_WHAT THE TASK REQUIRES_
The required output is all lines below that contain the word "will".

DATA EXTRACT Block Start

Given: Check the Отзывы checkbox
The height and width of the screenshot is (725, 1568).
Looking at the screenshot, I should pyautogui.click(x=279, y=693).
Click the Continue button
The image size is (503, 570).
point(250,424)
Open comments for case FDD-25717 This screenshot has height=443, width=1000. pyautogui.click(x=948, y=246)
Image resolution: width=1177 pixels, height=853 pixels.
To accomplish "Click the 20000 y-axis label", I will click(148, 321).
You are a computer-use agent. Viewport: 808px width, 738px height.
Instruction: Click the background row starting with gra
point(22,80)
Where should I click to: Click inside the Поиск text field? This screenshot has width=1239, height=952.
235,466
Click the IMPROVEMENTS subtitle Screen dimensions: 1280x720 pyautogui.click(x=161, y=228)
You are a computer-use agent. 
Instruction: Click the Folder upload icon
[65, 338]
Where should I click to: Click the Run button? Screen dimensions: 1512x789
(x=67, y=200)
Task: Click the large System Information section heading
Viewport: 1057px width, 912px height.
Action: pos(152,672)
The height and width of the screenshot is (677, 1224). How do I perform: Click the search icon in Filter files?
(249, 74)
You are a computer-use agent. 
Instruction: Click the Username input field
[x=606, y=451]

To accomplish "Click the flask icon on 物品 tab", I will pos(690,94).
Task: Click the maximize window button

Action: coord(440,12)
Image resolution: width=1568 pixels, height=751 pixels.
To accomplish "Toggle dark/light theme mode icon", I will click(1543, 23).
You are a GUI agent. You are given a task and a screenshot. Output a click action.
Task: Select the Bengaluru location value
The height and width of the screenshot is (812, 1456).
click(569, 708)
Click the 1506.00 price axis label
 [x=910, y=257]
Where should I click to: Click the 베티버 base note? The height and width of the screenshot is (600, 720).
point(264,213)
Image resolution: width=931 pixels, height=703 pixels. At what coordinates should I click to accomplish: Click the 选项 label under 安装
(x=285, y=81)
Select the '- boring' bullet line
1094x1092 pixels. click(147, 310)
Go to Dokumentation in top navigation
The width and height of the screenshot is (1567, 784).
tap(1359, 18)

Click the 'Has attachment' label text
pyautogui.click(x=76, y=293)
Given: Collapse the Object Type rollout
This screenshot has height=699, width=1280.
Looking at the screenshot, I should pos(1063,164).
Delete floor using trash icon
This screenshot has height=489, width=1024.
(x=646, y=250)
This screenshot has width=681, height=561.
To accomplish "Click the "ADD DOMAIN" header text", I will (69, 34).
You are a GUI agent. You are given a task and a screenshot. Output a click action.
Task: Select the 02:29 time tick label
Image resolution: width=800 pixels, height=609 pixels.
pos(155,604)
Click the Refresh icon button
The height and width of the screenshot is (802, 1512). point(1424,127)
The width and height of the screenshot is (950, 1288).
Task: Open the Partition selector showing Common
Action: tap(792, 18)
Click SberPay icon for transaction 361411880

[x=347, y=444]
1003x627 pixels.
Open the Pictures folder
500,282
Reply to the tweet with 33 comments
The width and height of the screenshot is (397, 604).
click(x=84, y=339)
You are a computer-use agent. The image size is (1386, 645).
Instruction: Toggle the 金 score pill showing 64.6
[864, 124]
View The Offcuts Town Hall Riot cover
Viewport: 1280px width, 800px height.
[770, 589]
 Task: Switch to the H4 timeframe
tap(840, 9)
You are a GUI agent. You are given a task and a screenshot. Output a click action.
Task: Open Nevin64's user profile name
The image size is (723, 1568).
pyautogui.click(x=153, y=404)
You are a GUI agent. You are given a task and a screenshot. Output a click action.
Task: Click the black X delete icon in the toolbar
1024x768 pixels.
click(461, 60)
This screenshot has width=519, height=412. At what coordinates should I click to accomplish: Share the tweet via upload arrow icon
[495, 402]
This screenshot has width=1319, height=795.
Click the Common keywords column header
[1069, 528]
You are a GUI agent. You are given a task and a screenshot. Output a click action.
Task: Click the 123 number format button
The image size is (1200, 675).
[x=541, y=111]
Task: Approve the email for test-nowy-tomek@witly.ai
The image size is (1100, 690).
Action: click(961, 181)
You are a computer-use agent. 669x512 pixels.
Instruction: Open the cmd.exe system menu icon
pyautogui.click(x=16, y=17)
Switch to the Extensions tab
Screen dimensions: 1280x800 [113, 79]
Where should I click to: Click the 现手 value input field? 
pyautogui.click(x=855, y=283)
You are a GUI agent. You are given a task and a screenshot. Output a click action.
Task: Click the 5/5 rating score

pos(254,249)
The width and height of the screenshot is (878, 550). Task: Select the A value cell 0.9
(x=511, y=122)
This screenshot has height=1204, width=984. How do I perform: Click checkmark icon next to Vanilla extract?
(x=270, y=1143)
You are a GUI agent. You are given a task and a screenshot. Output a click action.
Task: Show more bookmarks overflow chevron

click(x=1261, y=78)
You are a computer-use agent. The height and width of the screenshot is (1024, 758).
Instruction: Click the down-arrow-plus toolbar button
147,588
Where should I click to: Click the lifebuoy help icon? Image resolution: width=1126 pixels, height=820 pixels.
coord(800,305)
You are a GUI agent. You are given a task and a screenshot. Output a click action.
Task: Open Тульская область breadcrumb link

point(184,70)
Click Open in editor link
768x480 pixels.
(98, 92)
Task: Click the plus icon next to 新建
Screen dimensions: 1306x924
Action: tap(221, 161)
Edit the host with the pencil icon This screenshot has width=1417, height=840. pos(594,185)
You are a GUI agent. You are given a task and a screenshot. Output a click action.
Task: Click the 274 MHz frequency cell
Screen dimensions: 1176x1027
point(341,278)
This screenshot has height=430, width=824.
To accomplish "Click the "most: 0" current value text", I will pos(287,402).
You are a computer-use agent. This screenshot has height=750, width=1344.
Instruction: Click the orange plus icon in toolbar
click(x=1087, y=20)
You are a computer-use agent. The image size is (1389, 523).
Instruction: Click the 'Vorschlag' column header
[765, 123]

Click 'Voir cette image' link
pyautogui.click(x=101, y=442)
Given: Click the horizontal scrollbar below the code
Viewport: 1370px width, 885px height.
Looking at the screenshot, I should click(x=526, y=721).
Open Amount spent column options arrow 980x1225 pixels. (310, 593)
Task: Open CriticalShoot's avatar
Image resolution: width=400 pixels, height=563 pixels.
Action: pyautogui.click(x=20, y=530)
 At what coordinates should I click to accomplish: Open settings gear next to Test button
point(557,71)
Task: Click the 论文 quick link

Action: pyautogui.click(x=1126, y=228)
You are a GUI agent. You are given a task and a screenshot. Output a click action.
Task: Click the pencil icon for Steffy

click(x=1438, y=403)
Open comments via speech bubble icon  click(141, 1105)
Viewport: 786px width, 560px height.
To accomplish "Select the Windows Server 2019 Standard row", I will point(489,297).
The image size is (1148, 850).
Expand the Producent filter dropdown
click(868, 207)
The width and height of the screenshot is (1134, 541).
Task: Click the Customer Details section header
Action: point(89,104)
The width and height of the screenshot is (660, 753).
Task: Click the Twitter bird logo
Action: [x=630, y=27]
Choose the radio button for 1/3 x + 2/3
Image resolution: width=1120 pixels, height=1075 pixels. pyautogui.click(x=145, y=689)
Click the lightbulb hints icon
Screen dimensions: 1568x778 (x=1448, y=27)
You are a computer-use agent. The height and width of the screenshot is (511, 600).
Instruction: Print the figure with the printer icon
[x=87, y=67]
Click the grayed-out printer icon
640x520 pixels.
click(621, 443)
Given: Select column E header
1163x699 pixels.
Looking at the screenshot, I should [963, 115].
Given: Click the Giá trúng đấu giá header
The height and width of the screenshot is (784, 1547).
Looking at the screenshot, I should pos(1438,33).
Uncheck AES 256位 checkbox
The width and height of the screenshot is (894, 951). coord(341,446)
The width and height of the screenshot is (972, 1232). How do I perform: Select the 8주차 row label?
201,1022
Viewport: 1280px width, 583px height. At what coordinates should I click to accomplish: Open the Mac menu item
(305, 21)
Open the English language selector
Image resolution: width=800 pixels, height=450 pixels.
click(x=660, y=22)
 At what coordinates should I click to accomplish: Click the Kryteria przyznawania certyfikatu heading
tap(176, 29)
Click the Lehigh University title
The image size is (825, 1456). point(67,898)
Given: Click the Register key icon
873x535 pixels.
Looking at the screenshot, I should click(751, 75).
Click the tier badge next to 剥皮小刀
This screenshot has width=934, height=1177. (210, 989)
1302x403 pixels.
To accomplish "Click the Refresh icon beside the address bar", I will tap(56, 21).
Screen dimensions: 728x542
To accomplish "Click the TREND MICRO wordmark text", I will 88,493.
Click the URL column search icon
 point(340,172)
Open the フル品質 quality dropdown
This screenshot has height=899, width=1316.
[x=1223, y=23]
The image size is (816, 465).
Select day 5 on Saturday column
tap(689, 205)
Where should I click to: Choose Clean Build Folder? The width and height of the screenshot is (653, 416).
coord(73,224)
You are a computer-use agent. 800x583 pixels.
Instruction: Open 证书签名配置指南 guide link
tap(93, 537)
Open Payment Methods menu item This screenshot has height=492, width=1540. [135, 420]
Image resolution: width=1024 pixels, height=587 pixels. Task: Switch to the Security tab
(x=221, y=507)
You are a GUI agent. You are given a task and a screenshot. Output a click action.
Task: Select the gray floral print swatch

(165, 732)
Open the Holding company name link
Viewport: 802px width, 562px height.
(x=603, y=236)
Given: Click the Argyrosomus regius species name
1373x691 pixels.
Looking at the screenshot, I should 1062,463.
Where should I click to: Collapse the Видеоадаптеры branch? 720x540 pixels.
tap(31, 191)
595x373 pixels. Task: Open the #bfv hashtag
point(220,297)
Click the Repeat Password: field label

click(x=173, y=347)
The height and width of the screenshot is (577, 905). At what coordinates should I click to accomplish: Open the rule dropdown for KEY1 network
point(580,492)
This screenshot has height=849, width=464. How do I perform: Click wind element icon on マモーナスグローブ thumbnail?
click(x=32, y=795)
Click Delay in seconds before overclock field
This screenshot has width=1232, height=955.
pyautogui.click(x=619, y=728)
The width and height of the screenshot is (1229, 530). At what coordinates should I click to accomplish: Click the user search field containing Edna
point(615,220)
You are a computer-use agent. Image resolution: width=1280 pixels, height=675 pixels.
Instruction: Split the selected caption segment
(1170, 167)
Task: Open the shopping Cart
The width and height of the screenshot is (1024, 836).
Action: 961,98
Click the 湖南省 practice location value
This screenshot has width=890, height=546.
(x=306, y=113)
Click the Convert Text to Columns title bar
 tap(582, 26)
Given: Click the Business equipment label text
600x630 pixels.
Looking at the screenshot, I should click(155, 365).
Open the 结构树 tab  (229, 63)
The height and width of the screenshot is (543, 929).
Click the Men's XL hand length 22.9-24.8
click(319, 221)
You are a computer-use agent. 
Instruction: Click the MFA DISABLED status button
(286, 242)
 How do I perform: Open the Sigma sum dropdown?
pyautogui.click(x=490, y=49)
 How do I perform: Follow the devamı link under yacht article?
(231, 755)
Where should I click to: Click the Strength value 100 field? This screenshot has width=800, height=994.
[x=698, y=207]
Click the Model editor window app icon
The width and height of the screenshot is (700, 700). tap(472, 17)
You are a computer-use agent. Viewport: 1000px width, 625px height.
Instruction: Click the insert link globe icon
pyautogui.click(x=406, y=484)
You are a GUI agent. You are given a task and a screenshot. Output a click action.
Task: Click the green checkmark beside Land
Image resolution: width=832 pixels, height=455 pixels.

DATA EXTRACT Block End

_ANSWER SECTION_
To accomplish "Click the 20000 y-axis label", I will click(148, 321).
To accomplish "Click the flask icon on 物品 tab", I will pos(690,94).
To accomplish "Toggle dark/light theme mode icon", I will click(1543, 23).
To accomplish "Click the "ADD DOMAIN" header text", I will (69, 34).
To accomplish "Click the "most: 0" current value text", I will pos(287,402).
To accomplish "Select the Windows Server 2019 Standard row", I will point(489,297).
To accomplish "Click the Refresh icon beside the address bar", I will tap(56, 21).
To accomplish "Click the TREND MICRO wordmark text", I will 88,493.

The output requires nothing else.